Saturday, August 16, 2014

Optimized Roaming, RSSI Low Check, RX-SOP, Oh My!

In the Cisco landscape today, there are three features that usually come up in the same conversation. They all solve what I'd call "related" problems, but are not the same. They are incredibly useful features and do share one thing in must know your RF environment before implementing them. I'll provide use-cases and examples below, but it should be noted that in the case of "Optimized Roaming", this is based on public information currently available and could change prior to the WLC AirOS version 8.0 release.

Optimized Roaming

The problem:
The well known "sticky client" issue. For the uninitiated, when a client refuses to roam to an assumedly "better" AP (closer, stronger RSSI, better SNR etc.) that client is being "sticky". Why is this bad? Consider the following example of a lecture hall:
As the client enters the room, it associates to AP-1. As it moves farther away from AP-1 it's RSSI gets weaker, SNR gets worse, retransmissions occur, dynamic rate-shifting happens, and you end up with a client communicating at a much lower data-rate. Lower data-rate consumes more air-time to transfer the same information, resulting in higher channel utilization. Ideally, the client would roam to AP-3 and the resulting RF space would be better for everyone.

The Solution:
With Optimized Roaming, once the client reaches either a certain RSSI, Data-Rate, or both, the AP will send an 802.11 Disassociation Frame. Ideally, after receiving a disassociation frame, the client will then associate to the closer AP (AP-3 in our example). The RSSI is from the perspective of the AP. Both RSSI & Data-rate are configurable. 
If the situation were reversed and our client is leaving the building, optimized roaming can also help. If this same client, or even a less "sticky" one, were to exit the building it may still be at or around -81 for quite some time. Considering that AP-5 is in a lobby, next to glass doors, it's possible for clients to remain connected as they approach a parking lot some distance away. While they hang on to their WiFi connection for dear life, it would be a far better experience for these clients if they drop off WiFi and pick up their 3G/4G connection.

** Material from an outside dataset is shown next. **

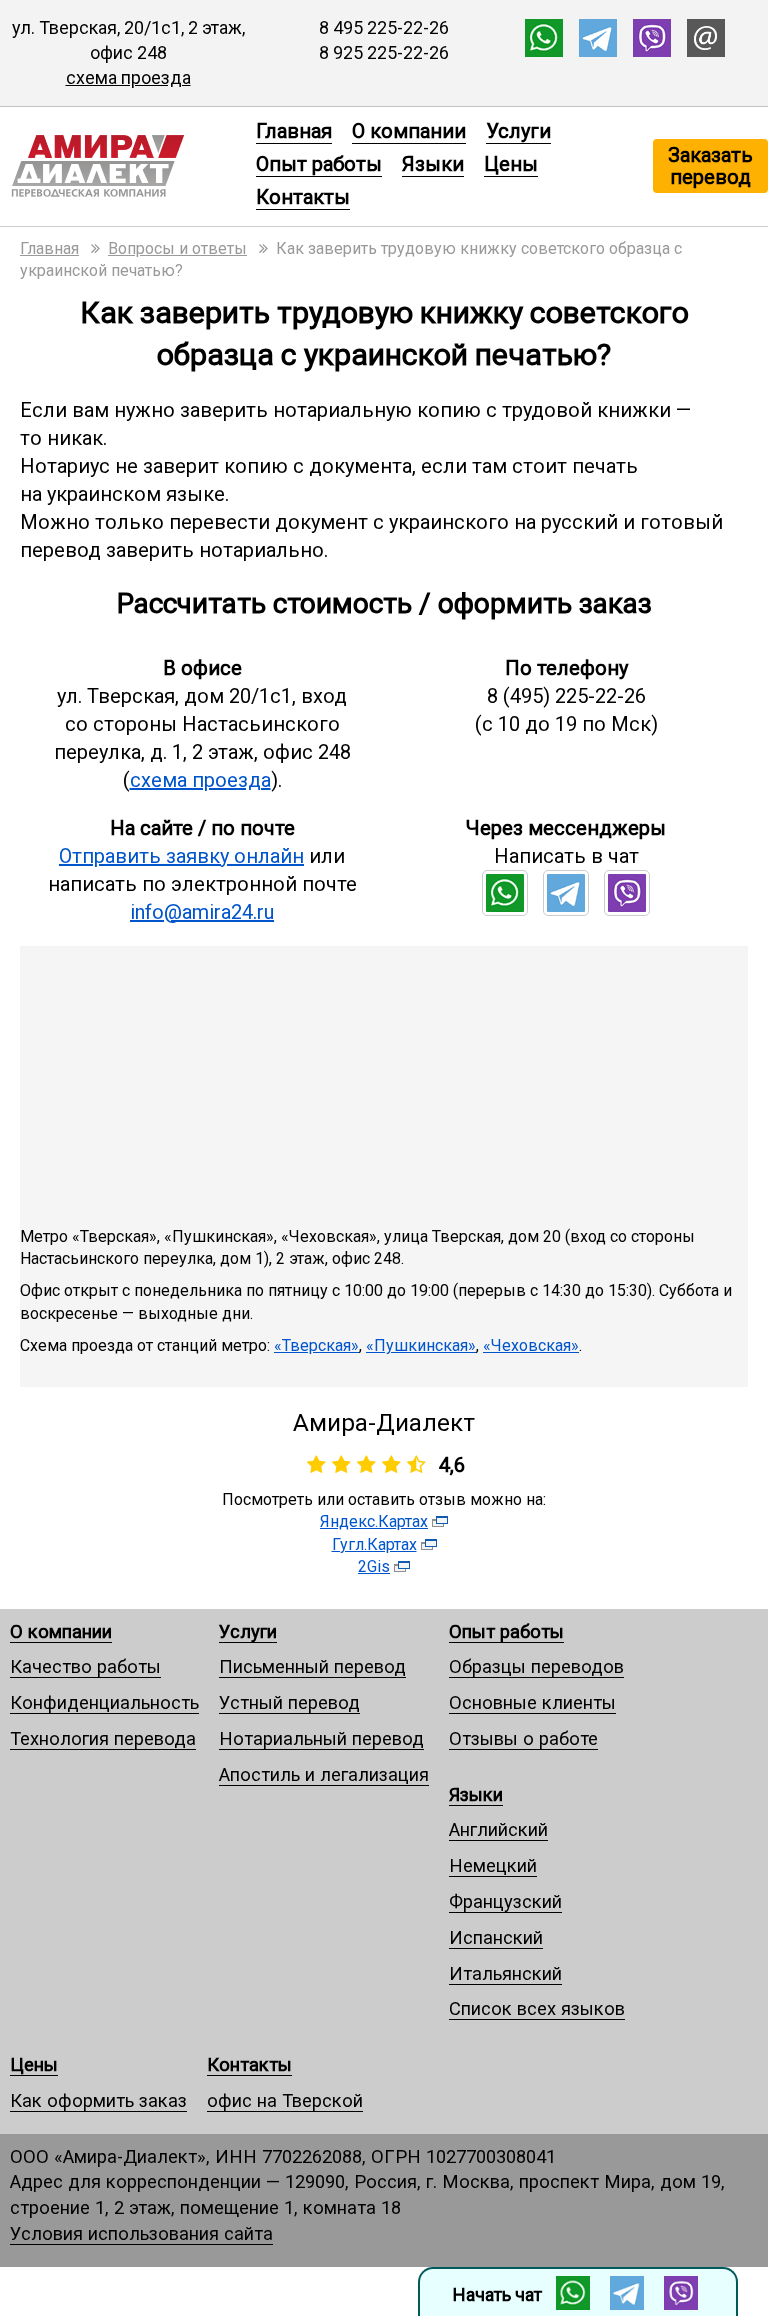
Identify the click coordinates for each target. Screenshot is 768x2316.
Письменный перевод (312, 1666)
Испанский (496, 1937)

Optimized Roaming has a built-in hysteresis. This prevents "thrashing", or a client idling at or around the threshold and therefore being disassociated, re-associating, getting disassociated again, etc. By default this threshold is 6dBm. For example, if your threshold is -75, and a client gets disassociated, that client will not be able to associate (or re-associate) to that AP until it reaches at least -69. Remember, this is from the perspective of the AP.
You can use Data-rate, instead of or in addition to, RSSI. If both are configured, both must pass in order for the client to associate.

RSSI Low Check

The Problem: 
In our last example, we outlined the issue of clients leaving a building but remaining on WiFi for far too long. A related issue is that of clients who are merely walking by the building, on their way to somewhere else. They never get stronger than a -80 RSSI, but their mobile device prefers WiFi over 3G/4G. The client tries to connect, sometimes succeeds sometimes fails. Either way, it's a poor connection, at best, leading to a poor user experience. I personally experience this often; consider the following example:
The main paths of this Campus have no outdoor coverage, however bleed-over from each building is enough for a Mobile device to "try". 

The Solution: 
With RSSI Low check enabled, a clients association requests will be ignored, unless the AP hears them stronger than -80 (configurable). To be more accurate, the 802.11 Association Request will be followed by an Association Response with status code 0x0022, meaning "poor conditions". Attached is a .pcap of this occurring (with a threshold of -60 set). Here is what it looks like:

RSSI Low Check Vs. Optimized Roaming...What's the difference? Aside from configuration specifics, RSSI Low Check does not let a "weak" client connect, where Optimized Roaming actively disassociates a "weak" client.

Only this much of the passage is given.